Extract to read ▸
+++++
Tax changes are expected to increase average wages by about €1,000 and a series of one-off payments in the coming months, including €250 in energy credits and two double payments of child benefit, will be among the measures announced in Budget 2025. The Budget will be unveiled in the Dáil at 1pm. The Green Party was happy last night to secure a triple payment of child benefit as a “baby boost”.
A range of other spending commitments will amount to the biggest budget giveaway to households ever, with an election due by March of next year and expected by many to take place in November.
The Government will project a large surplus, again driven by bumper corporation tax receipts, while also setting money aside into its savings funds. The Government is also expected to announce that some of the proceeds of the Apple tax case will be committed to investment in four areas – water, electricity, transport and housing.
The Irish Times understands that welfare increases will include a €15 increase for maternity and paternity payments; a package for carers will include an increase in the Carer’s Allowance means test limits to €625 per week for a single person and €1,250 per week for a couple; an increase in the Carer’s Support Grant to €2,000 from €1,850; and the Carer’s Benefit will be extended to self-employed workers.
Overall there will be a €12 increase to weekly welfare payments, and a €20 increase in the Domiciliary Care Allowance. Student grants will also increase by 15 per cent. The Qualified Child Payment will be renamed as the Child Support Payment – and weekly payments for under 12s will be increased by €4 to €50 and for over 12s increased by €8 to €62.
Read our Budget Main Points here.
The Minister for Public Expenditure Paschal Donohoe has been speaking on his way into Leinster House. “You can’t deliver everything that is expected of us. But there are many other measures contained within the Budget that I believe can make a very positive difference to small businesses across the country. Measures from a spending point of view will be outlined today to help businesses at a particularly costly time and changes will be made that will be important for small businesses. From the point of view of the taxes they pay, so many other changes are happening. The most important thing, of course, we can do to support small businesses and indeed employers of all sizes within our country is have a healthy economy that is capable of continuing to grow in the future. And this budget will deliver that.”
+++++
Dataset content ▸
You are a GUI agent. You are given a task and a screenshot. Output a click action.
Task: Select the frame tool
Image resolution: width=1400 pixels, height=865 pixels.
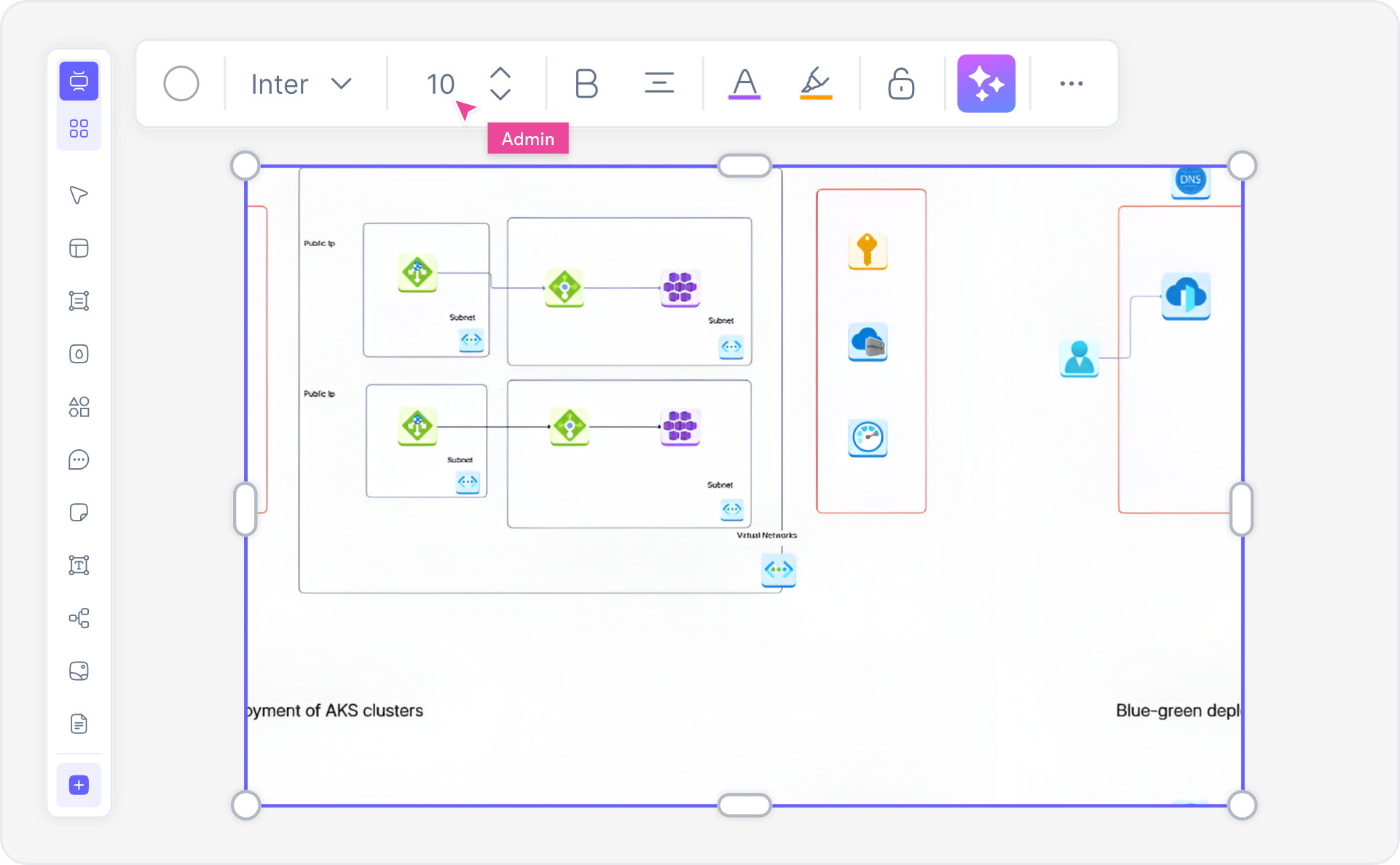(x=79, y=301)
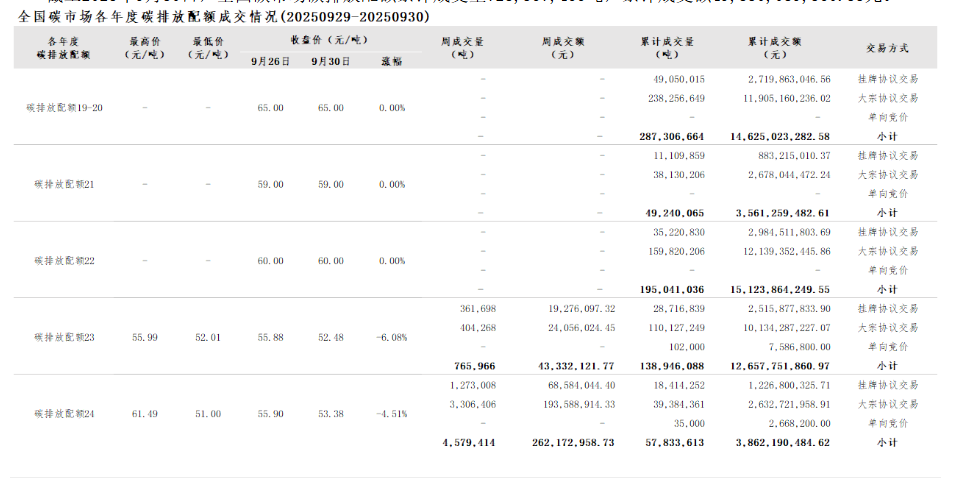The height and width of the screenshot is (495, 963).
Task: Click the 各年度碳排放配额 column header
Action: coord(64,47)
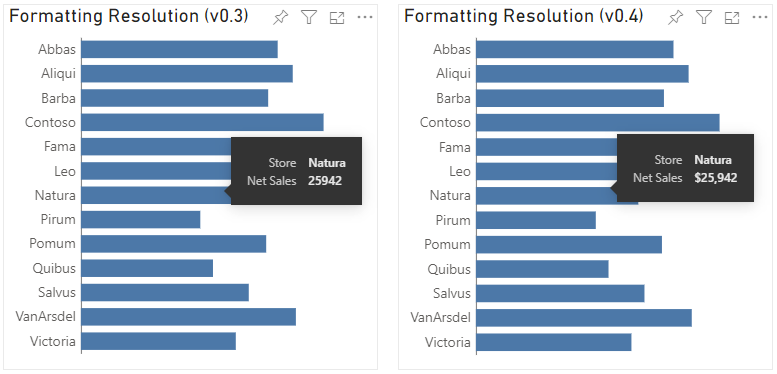Image resolution: width=777 pixels, height=374 pixels.
Task: Select the Quibus bar in v0.4 chart
Action: coord(542,269)
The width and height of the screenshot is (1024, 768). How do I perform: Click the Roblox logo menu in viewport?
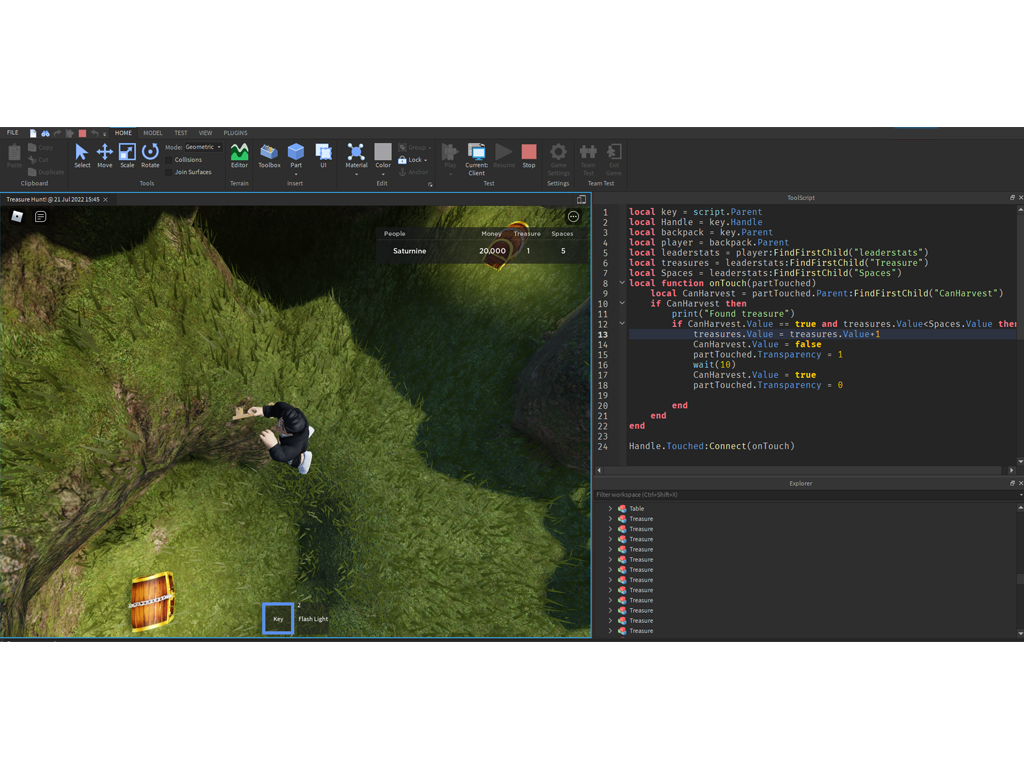coord(17,216)
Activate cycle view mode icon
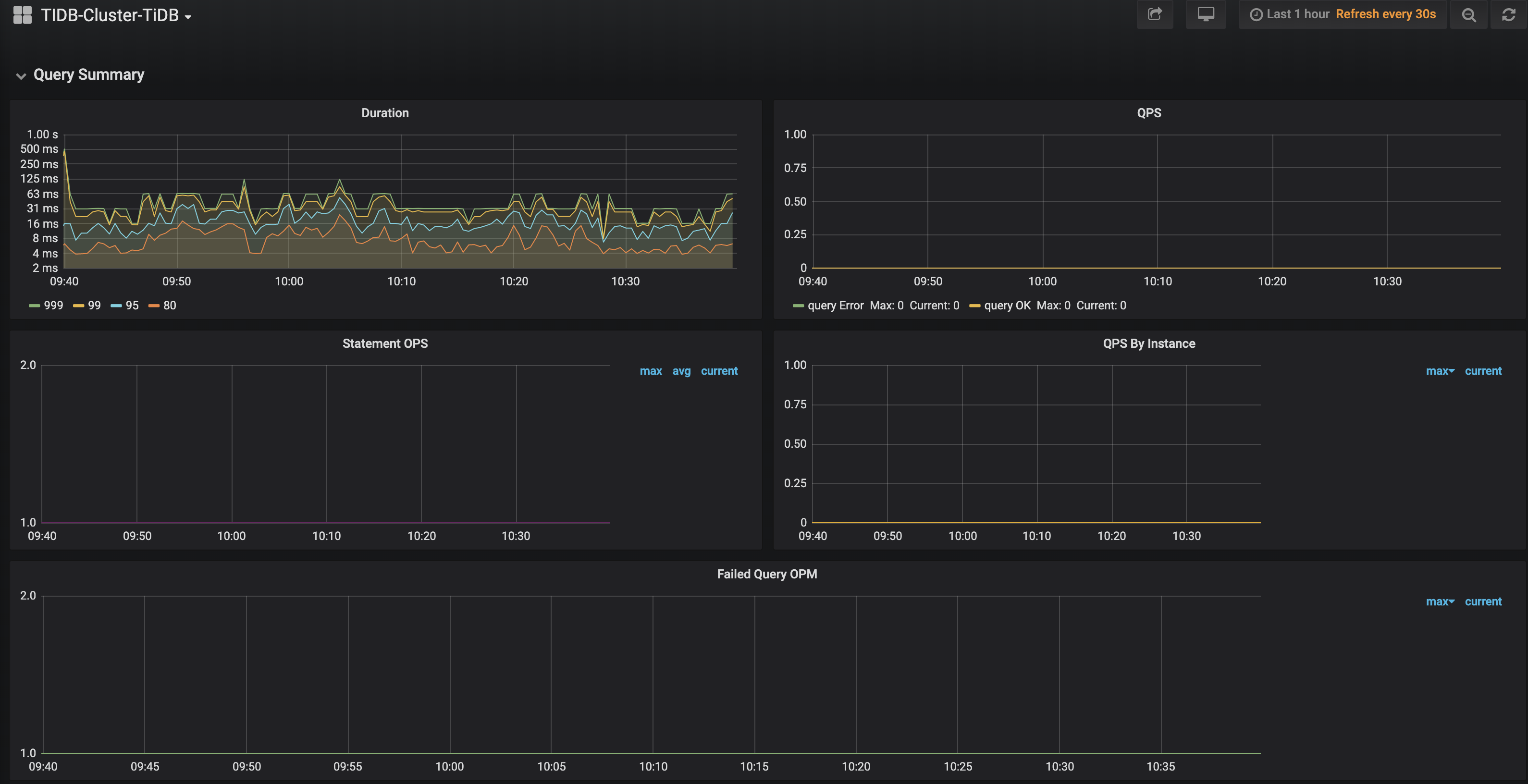Screen dimensions: 1528x784 (x=1205, y=13)
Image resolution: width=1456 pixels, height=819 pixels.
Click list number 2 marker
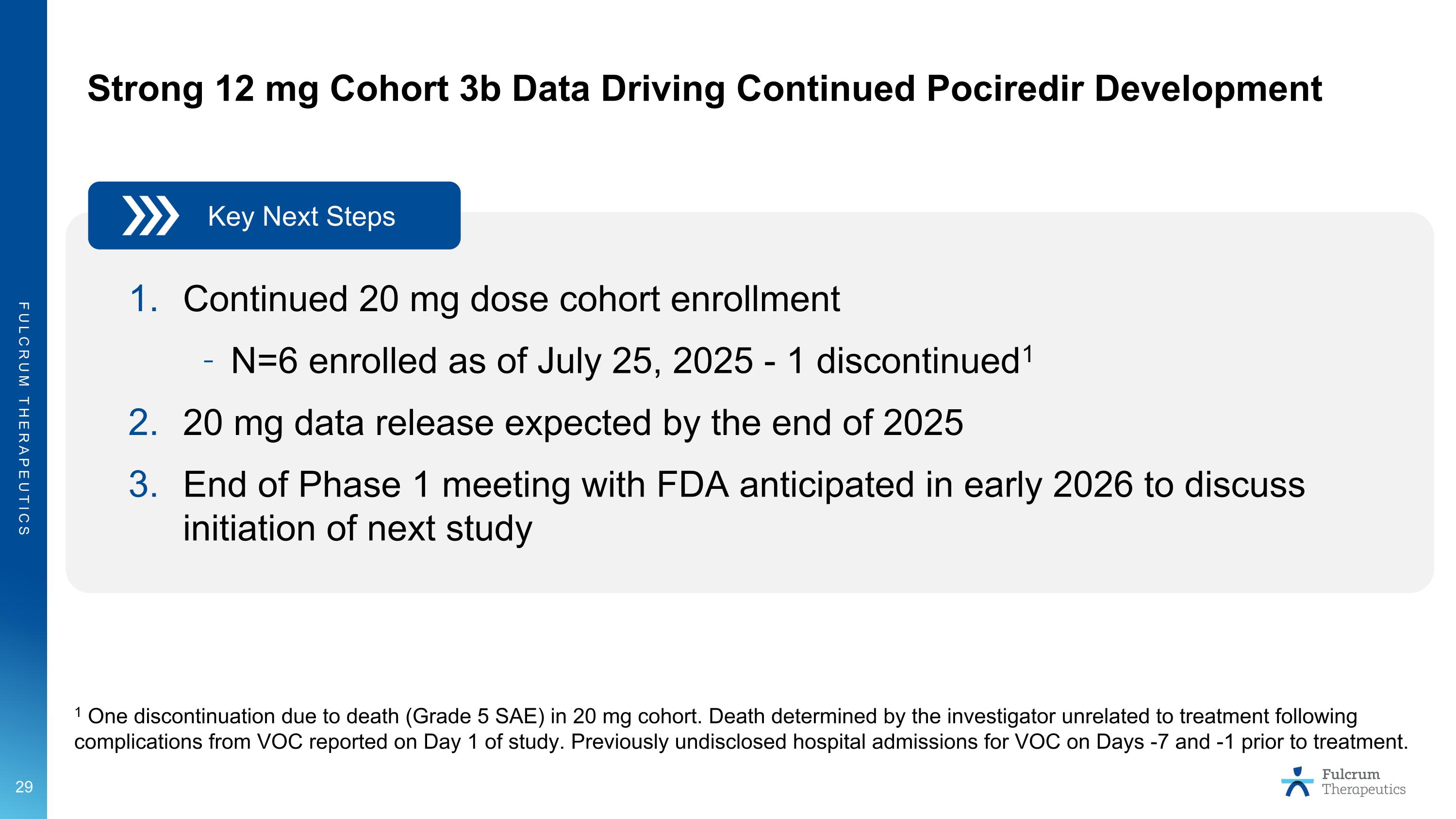143,422
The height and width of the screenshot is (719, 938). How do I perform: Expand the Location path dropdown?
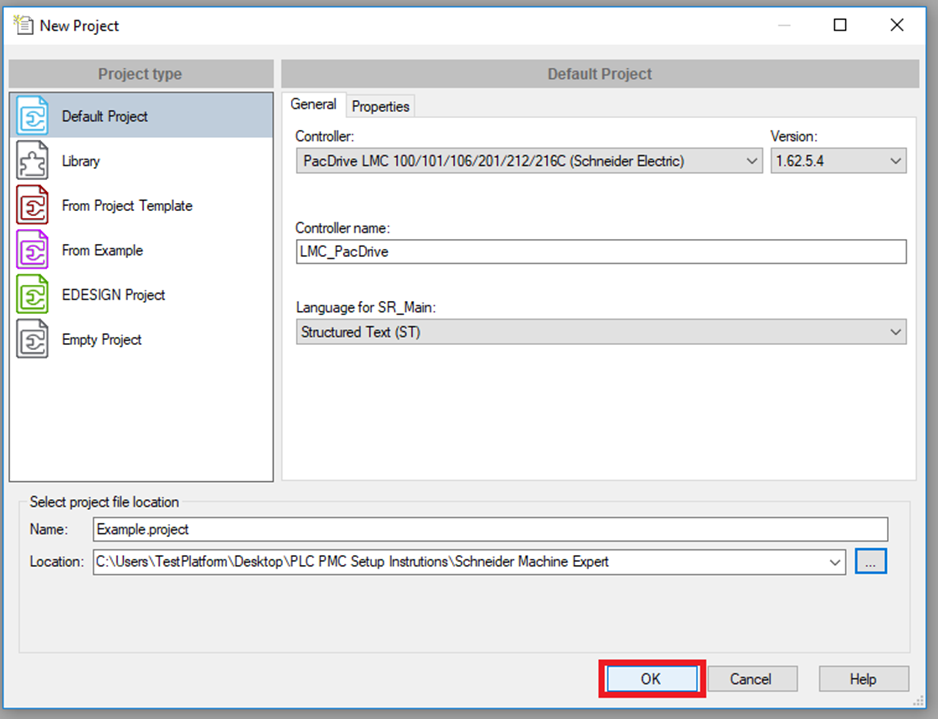[x=836, y=562]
+++++
Required work ▸
A: According to the Budget 2025 article, what amount will the Carer's Support Grant increase to?
B: Write out the stretch of the Budget 2025 article from "The Irish Times" through "to self-employed workers.".
C: Extend the Budget 2025 article, picking up after its last sentence.
The records were drawn from a different source than the Budget 2025 article.

Written answers ▸
A: €2,000, up from €1,850.

B:
The Irish Times understands that welfare increases will include a €15 increase for maternity and paternity payments; a package for carers will include an increase in the Carer’s Allowance means test limits to €625 per week for a single person and €1,250 per week for a couple; an increase in the Carer’s Support Grant to €2,000 from €1,850; and the Carer’s Benefit will be extended to self-employed workers.

C:
Health Minister Stephen Donnelly will announce an expansion of the publicly funded IVF scheme as part of Budget 2025, reports Jack Horgan Jones.
Introduced just a year ag, over 1,200 couples have availed of it so far and the first babies have been born.
Donnelly plans to expand the scheme in two areas during 2025.
First – to include Donor Assisted IVF – currently couples who require a donor egg / sperm are unable to access publicly funded IVF because donor materials are not regulated. However, with the passing of the Assisted Human Reproduction Act this year and work on the establishment of the Assisted Human Reproduction Regulatory Authority (AHRRA) underway, it will be possible for couples requiring donor assistance to access the scheme during 2025.
Donnelly is also planning to amend the access criteria to include couples experiencing what is known as ‘secondary infertility’ – these are couples who have an existing child but then have fertility issues. One element of the current criteria sets out that a couple accessing publicly funded IVF must have no living children together.
Why is it called a budget anyway? We are very glad you asked.
The word budget as we use it today was most likely coined in a satirical cartoon of the-then British prime minister and chancellor of the exchequer Robert Walpole in 1733. After he published details of Britain’s finances, a cartoon in a satirical magazine featured him opening a bag of snake oils under the not entirely hilarious caption: “The Budget Opened”.
And what was a budget? Well, in middle English and old French a budge was a small suitcase – it is part of the reason ministers still carry a briefcase into the Dáil on budget day.
And now you know.
A new universal companion pass for people aged over 70 will also be introduced with everyone over that age allowed to bring family member or friend on public transport free of charge, reports Political Correspondent Jennifer Bray.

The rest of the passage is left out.